Hoewel ik niet dol ben op de stelling: het team functioneert niet goed dus moet er een ‘op de plank liggende’ training tegenaan. Al helemaal niet dol ben op het woord ‘cursusje’ omdat met de verkleining ‘tje’ mijn werk wordt gedevalueerd tot iets wat niet veel voor kan stellen. Lijkt het me op z’n minst goed om eens op onderzoek uit te gaan. Want linksom of rechtsom, als een team niet goed functioneert, kan dat grote negatieve gevolgen hebben voor het bedrijf. Het is niet alleen niet leuk, niet aangenaam, niet productief maar ook funest voor de omzet. Daarmee bedreigt een team gezamenlijk hun bestaansrecht en dus ook hun baan en inkomen.

 

Ik geef aan dat ik eerst mijn licht wil opsteken voordat ik een plan van aanpak kan presenteren. Ook dat ik me niet bedien van een ‘op de plank liggend, stof aantrekkend cursusje teambuilding’. Nou goed, vooruit dan maar, dan moet het maar op de manier zoals ik het wil.

 

De conclusie van mijn onderzoek is schokkend anders dan de werkgever voorziet. Met het team is niets mis. Teamleden respecteren elkaar, van onderliggende vervelende sfeer is geen sprake, iedereen overziet zijn taken en verantwoordelijkheden heel goed. Ook beschikt iedereen over meer dan voldoende kennis en kunde. Heeft iedereen een heel reëel beeld over zichzelf. Echter, van bereidheid om te werken? Van motivatie? Is geen sprake. Nul. Dat heeft de werkgever goed gezien. Als ik doorvraag naar de reden van gebrek aan motivatie en inzet, krijg ik een kort maar zéér krachtig antwoord: mijn werkgever is een lul.

 

Kijk aan. Geen deftig maar wel zeer open antwoord. Daar kan ik wel wat mee. Ook hoor ik vaak: Waarom zou ik nog mijn best doen voor zijn nieuwe Mercedes? Werknemers zien in de regel heel goed de auto van de directie. Minder goed zien ze wat het inhoudt ondernemer en werkgever te zijn. Welke verantwoordelijkheden het ondernemerschap met zich meebrengt.

 

Wat de werkgever niet weet is dat zijn team één gemeenschappelijke vijand heeft en dat is hijzelf. Aan mij de schone taak hem dat te vertellen. Ik begin met het goede nieuws: er is niets mis met uw team als het gaat om vaardigheid, kennis en kunde. Ook de onderlinge sfeer is goed. Er is wel degelijk wat aan de hand op het gebied van attitude. Dat brengt mij tot het slechte nieuws: uw team heeft u als gemeenschappelijke vijand aangewezen.

 

De man schrikt zichtbaar en verschiet van kleur. Eerst wit, dan rood. Even denk ik dat hij me met kop en kont eruit wil gooien. Dat wil hij misschien ook wel maar hij doet het niet. Hij herstelt zich en zegt: dit is een klap in mijn gezicht. Dit vind ik erg. En nu?

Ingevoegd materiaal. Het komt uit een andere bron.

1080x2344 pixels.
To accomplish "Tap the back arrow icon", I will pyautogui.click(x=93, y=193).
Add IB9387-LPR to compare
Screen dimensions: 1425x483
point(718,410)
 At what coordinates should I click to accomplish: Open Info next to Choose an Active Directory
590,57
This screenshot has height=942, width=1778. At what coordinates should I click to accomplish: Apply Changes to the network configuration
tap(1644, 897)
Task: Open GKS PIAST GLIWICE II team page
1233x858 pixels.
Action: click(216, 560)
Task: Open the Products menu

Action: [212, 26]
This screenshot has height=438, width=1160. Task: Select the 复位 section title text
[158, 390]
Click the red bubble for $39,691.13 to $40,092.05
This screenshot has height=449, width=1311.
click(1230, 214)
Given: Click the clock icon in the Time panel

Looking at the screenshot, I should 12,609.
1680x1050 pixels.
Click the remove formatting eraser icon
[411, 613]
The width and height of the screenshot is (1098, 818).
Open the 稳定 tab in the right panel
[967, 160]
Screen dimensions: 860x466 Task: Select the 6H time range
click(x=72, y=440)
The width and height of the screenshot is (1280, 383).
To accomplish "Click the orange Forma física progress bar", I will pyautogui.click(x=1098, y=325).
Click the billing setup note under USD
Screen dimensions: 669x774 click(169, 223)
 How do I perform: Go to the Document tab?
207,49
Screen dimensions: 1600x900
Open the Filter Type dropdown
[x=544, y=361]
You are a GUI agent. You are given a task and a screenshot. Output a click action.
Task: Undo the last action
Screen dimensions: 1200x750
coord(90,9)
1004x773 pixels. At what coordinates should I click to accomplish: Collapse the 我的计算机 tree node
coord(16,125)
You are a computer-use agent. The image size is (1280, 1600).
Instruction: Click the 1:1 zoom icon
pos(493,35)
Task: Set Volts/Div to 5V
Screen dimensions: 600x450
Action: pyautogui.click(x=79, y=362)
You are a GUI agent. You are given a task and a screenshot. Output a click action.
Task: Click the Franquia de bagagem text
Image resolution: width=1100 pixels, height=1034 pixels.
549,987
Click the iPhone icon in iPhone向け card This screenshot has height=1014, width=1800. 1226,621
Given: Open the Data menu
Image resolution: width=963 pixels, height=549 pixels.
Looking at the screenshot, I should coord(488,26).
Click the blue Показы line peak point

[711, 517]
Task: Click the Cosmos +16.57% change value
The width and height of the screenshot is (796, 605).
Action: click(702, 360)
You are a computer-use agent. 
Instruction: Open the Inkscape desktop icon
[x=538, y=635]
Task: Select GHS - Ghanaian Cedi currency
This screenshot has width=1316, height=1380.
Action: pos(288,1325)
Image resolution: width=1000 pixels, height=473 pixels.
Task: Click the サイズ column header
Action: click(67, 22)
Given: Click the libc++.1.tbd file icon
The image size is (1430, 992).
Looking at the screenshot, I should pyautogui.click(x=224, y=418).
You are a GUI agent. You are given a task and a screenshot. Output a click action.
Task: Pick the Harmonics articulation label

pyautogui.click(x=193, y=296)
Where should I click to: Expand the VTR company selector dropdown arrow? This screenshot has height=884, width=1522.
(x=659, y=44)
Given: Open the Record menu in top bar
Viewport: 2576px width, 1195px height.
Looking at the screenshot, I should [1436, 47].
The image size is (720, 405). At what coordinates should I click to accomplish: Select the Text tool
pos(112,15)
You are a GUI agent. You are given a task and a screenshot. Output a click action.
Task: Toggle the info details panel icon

Nu kunt u ervoor kiezen een ‘dagje’ teambuilding te gaan doen. Voor u is dat in geld uitgedrukt de goedkoopste keuze maar zoals ik het zie, geen oplossing. Daar schieten u en uw team weinig tot niets mee op. Bovendien moet u daar een andere trainer voor zoeken. Dat ga ik niet doen namelijk. Ik werk niet mee aan iets wat in mijn overtuiging zinloos én geen oplossing is.

 

Waar u ook voor kunt kiezen is dit gegeven serieus, eerlijk en gedegen aan te pakken. Dan praten we over een traject waar iedereen met de billen bloot zal moeten. Waar iedereen, u en uw medewerkers, van mij de spiegel krijgt voorgehouden over hoe deze situatie heeft kunnen ontstaan. Waar ik iedereen om dezelfde reden confronteer met zijn of haar gedrag en bijdrage in dit conflict. Waar iedereen zijn of haar verantwoordelijkheden op moet pakken. Ik kan u ook nog begeleiden in hoe dat te doen. In geld uitgedrukt kost het u meer dan een ‘dagje’ een ‘cursusje’ doen. Wat het u oplevert is een goede kans dat uw bedrijf niet langer om zeep geholpen wordt door u en uw medewerkers omdat er op de relatie zware schade is ontstaan. ‘Waar twee vechten hebben er twee schuld,’ zei mijn moeder altijd. Ik denk dat ze gelijk heeft. U mag het zeggen.’

 

Op dat moment verwacht ik eerlijk gezegd niet dat hij voor bovenstaande optie gaat kiezen. A: is mijn conclusie een heel andere dan hij verwacht. B: wijkt mijn voorstel behoorlijk af van wat hij voor ogen heeft. Toch kiest hij voor mij en voor mijn aanpak. Dat geeft me genoeg hoop op een goed resultaat. Want ook de medewerkers zijn het zat en hebben aangegeven van het gelazer af te willen. Dat geeft in ieder geval een gedeeld belang, gedeelde nut en noodzaak, gedeeld doel. We gaan aan de slag.

 

Eerlijk is fair, het proces van verandering verloopt niet zonder slag of stoot. Oud zeer kan hardnekkig zijn. Ingesleten gedrag en handelen ook. De ander verwijten maken is voor velen gemakkelijker dan eigen verantwoordelijkheid nemen. Onderweg is er behoorlijk wat frustratie en boosheid naar elkaar geuit. Dat had ik ook wel voorzien. Wat in het vat zit verzuurt niet, zegt men. Dat zal best, maar voor teleurstelling, frustratie, irritatie en boosheid gelden andere regels. Die kunnen behoorlijk verzuren en moeten er eerst uit om de weg vrij te kunnen maken naar de toekomst.

 

In het begin wordt er veel gesteggeld over het ‘grote gelijk’. Ze liggen ver uit elkaar: mijn werkgever is een lul versus mijn werknemers deugen niet. Gebaseerd op eerdere ervaringen met elkaar die niet goed zijn gegaan. Ze vinden elkaar gelukkig op het gemeenschappelijke belang: als we een manier vinden op een positieve manier met elkaar te werken, wordt het werk leuker en prettiger, blijft het bedrijf bestaan en behouden wij onze baan en ons inkomen.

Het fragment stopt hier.